Short task A |
In two sentences, summarize the forum thread about judo that comes before the records.

Extract to read |
● ● ● ●

Do you feel that Judo could be a life long pursuit, and that those 
that have physical problems now, were a result of not enough 
safety equipment?  Most get into m.a. study and want a life long
pursuit.


----------



## arnisador

> _Originally posted by Kirk _
> 
> *Do you think that a resurgence is possible, since grappling is
> involved, which is so popular thanks to NHB competitions?
> *



I think this is where 'Kosen Judo' comes in.


----------



## jeffbeish

> _Originally posted by Kirk _
> 
> *Jeff, I'm not a student of Judo (although you make me want to
> start studying) so I can't really comment one way or the other
> on your ideas.  They sound solid, and logical to me though!
> Couple quick questions:
> 
> Do you think that a resurgence is possible, since grappling is
> involved, which is so popular thanks to NHB competitions?

● ● ● ●

Data provided |
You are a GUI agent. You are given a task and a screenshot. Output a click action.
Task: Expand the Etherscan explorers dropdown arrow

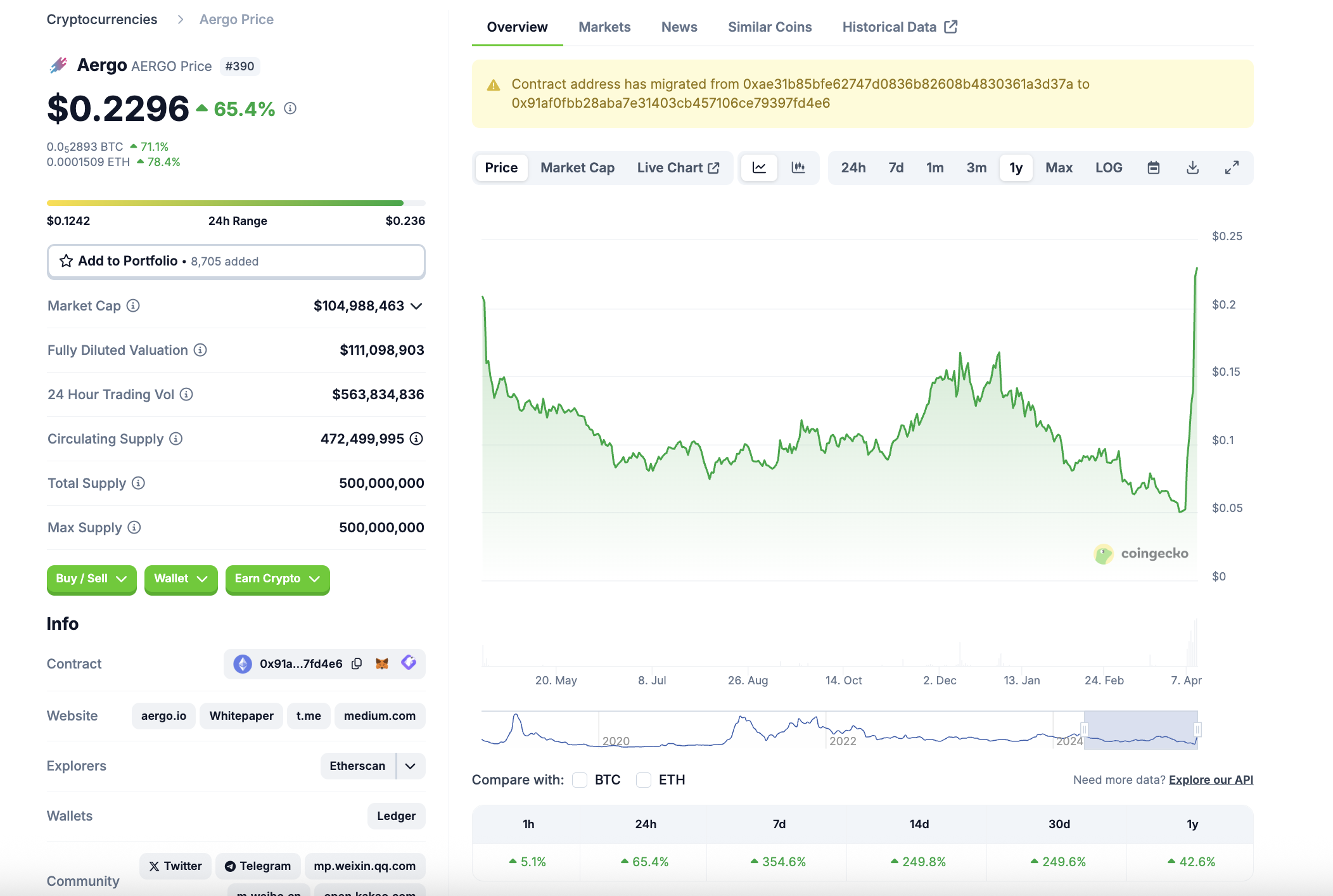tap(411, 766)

● ● ● ●

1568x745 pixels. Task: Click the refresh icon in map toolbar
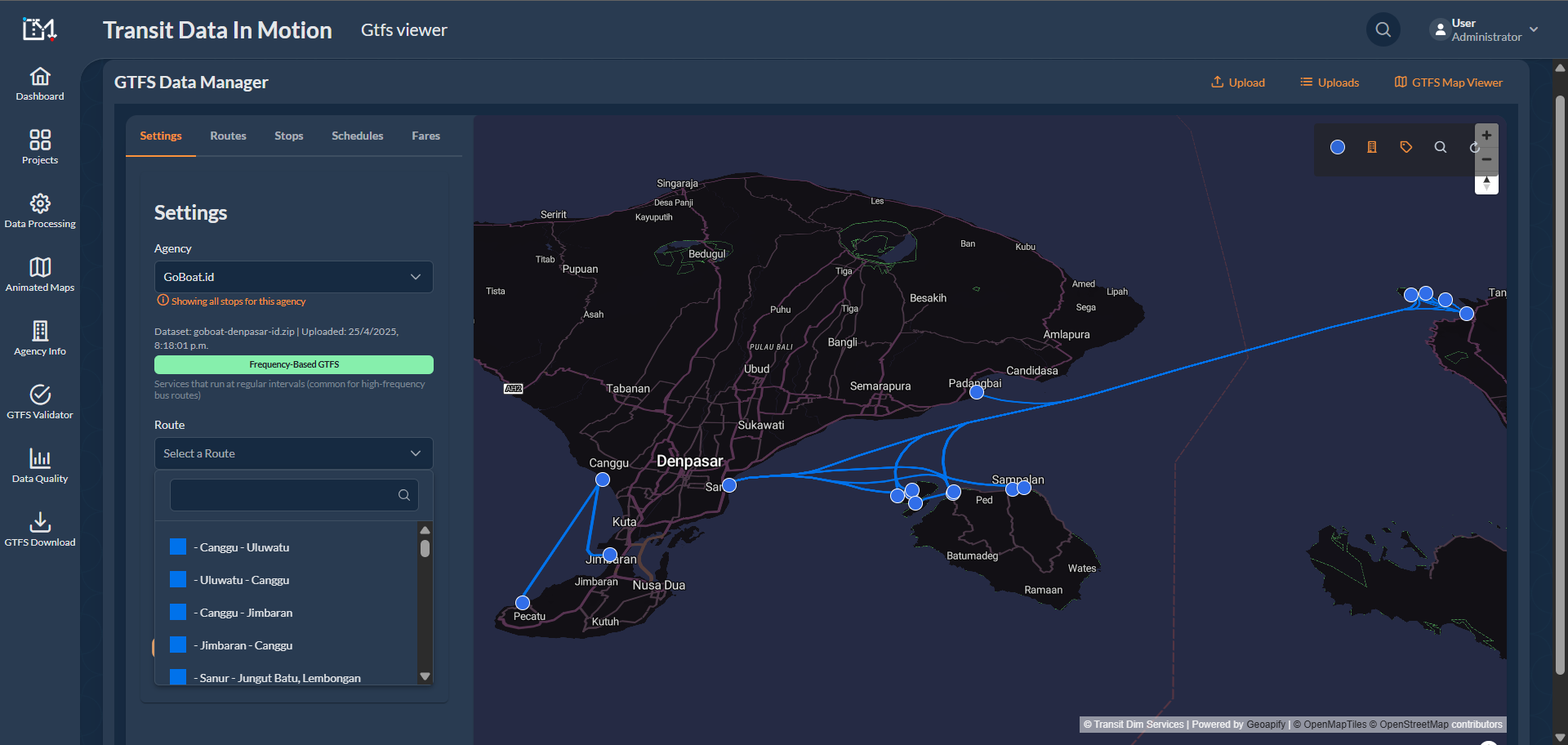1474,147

● ● ● ●

Short task B |
Retype the lines of the records starting with the line that contains "You are a GUI" and going on through the line that contains "tap(411, 766)", with both of those lines included. Leave the pictures out.

Expected answer A |
One post asks whether judo could be a lifelong pursuit and whether people with physical problems now got them from too little safety equipment, noting that most who take up martial arts want a lifelong pursuit. Replying to Kirk's question about whether a resurgence is possible given grappling's popularity from NHB competitions, arnisador says this is where "Kosen Judo" comes in, and jeffbeish quotes Kirk, who is not a judo student but finds Jeff's ideas solid and logical.

Expected answer B |
You are a GUI agent. You are given a task and a screenshot. Output a click action.
Task: Expand the Etherscan explorers dropdown arrow

tap(411, 766)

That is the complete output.